* _TASK ITEM_
Look through the entries below. Report each line that has the word "computer" in it.

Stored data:

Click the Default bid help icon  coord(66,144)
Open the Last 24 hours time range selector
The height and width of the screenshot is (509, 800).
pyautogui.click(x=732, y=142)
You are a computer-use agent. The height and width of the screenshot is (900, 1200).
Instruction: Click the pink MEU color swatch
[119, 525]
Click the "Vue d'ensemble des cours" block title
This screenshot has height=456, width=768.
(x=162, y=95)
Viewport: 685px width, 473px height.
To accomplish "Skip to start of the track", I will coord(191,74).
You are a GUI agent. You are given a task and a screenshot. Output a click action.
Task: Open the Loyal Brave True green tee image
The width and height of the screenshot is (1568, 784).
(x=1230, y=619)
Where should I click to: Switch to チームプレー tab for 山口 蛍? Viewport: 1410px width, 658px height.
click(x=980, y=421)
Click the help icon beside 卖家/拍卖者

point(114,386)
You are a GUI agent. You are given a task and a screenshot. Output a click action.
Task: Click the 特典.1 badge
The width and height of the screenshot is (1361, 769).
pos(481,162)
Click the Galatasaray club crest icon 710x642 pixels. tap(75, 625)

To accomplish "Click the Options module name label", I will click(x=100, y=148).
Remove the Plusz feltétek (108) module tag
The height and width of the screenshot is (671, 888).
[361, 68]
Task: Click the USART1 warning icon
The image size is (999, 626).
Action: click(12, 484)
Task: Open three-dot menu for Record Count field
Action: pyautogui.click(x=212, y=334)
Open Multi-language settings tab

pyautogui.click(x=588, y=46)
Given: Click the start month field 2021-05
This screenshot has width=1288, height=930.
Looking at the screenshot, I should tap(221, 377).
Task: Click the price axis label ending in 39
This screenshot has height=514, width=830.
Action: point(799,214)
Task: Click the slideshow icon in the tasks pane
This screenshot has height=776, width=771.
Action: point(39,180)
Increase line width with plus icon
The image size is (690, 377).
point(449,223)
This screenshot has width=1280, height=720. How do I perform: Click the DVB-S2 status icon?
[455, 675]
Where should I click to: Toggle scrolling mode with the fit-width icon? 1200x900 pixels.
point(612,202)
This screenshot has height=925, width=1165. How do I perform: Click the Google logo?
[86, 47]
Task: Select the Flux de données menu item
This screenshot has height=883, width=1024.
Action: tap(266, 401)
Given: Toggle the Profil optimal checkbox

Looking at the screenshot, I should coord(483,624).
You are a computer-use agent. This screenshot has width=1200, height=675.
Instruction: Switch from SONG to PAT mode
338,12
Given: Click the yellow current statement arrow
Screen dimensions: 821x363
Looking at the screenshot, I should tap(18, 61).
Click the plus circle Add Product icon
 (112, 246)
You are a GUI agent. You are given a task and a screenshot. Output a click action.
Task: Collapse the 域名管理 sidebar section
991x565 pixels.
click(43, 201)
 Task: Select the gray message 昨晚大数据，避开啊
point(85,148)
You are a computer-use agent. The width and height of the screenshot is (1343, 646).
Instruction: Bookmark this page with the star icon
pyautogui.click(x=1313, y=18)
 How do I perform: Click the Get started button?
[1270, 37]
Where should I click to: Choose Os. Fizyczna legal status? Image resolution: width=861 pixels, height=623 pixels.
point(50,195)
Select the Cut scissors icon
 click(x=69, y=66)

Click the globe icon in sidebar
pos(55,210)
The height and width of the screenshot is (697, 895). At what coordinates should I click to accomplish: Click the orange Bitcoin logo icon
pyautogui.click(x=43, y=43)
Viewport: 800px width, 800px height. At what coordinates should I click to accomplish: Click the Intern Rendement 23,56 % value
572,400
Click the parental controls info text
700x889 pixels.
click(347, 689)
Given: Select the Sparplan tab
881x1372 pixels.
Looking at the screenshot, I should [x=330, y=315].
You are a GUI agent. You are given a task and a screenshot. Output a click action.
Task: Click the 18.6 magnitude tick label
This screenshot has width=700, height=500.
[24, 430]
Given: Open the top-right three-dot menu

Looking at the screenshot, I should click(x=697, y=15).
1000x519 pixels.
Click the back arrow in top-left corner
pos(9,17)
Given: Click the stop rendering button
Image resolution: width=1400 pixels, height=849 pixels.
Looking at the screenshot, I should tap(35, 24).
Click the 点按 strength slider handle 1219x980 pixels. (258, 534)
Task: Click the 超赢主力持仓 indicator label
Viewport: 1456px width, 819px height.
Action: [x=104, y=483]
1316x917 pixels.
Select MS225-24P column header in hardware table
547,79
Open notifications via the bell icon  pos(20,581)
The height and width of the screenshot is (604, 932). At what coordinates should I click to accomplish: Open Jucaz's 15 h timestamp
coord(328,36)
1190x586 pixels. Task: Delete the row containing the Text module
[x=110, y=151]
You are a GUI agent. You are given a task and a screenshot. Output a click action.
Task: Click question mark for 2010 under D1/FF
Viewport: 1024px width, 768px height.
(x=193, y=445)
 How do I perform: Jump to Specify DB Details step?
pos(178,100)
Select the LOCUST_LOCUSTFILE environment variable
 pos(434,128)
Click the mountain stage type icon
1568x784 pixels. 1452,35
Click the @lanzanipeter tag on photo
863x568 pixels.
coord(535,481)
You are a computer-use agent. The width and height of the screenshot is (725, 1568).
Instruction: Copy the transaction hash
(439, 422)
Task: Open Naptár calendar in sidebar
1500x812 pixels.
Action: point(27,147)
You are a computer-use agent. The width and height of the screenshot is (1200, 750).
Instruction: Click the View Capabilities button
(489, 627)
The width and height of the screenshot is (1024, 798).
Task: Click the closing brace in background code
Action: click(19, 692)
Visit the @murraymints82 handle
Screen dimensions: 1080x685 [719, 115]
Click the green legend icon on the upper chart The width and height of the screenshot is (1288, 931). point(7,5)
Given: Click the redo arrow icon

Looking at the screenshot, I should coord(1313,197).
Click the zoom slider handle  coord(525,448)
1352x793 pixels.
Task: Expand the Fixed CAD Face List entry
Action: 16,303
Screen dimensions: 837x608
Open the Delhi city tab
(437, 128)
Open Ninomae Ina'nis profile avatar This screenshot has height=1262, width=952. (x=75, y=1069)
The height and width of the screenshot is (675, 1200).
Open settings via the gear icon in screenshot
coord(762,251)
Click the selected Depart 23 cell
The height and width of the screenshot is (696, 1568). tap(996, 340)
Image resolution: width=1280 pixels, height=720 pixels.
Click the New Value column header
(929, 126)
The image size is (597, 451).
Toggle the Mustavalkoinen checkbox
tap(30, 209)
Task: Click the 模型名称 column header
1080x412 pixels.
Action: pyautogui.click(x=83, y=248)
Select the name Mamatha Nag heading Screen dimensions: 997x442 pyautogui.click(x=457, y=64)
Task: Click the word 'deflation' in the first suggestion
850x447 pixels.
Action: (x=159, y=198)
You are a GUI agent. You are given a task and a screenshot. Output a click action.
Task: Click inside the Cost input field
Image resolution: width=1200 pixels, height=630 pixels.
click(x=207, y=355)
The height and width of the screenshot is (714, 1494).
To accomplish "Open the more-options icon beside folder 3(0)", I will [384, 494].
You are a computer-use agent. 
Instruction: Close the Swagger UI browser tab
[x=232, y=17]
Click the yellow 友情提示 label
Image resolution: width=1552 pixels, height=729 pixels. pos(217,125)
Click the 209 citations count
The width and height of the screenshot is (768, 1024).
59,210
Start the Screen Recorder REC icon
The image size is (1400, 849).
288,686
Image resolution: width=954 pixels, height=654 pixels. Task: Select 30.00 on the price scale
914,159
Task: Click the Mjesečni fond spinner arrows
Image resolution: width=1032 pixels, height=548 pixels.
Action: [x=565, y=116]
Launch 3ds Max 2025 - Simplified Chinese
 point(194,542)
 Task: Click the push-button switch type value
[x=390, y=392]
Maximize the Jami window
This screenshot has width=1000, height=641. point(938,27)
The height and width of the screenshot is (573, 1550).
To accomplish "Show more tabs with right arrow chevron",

* _RESPONSE_
You are a computer-use agent. The height and width of the screenshot is (900, 1200).
You are a computer-use agent. This screenshot has width=1200, height=675.
You are a computer-use agent. The width and height of the screenshot is (1343, 646).
You are a computer-use agent. The width and height of the screenshot is (725, 1568).
You are a computer-use agent. The width and height of the screenshot is (1200, 750).
You are a computer-use agent. 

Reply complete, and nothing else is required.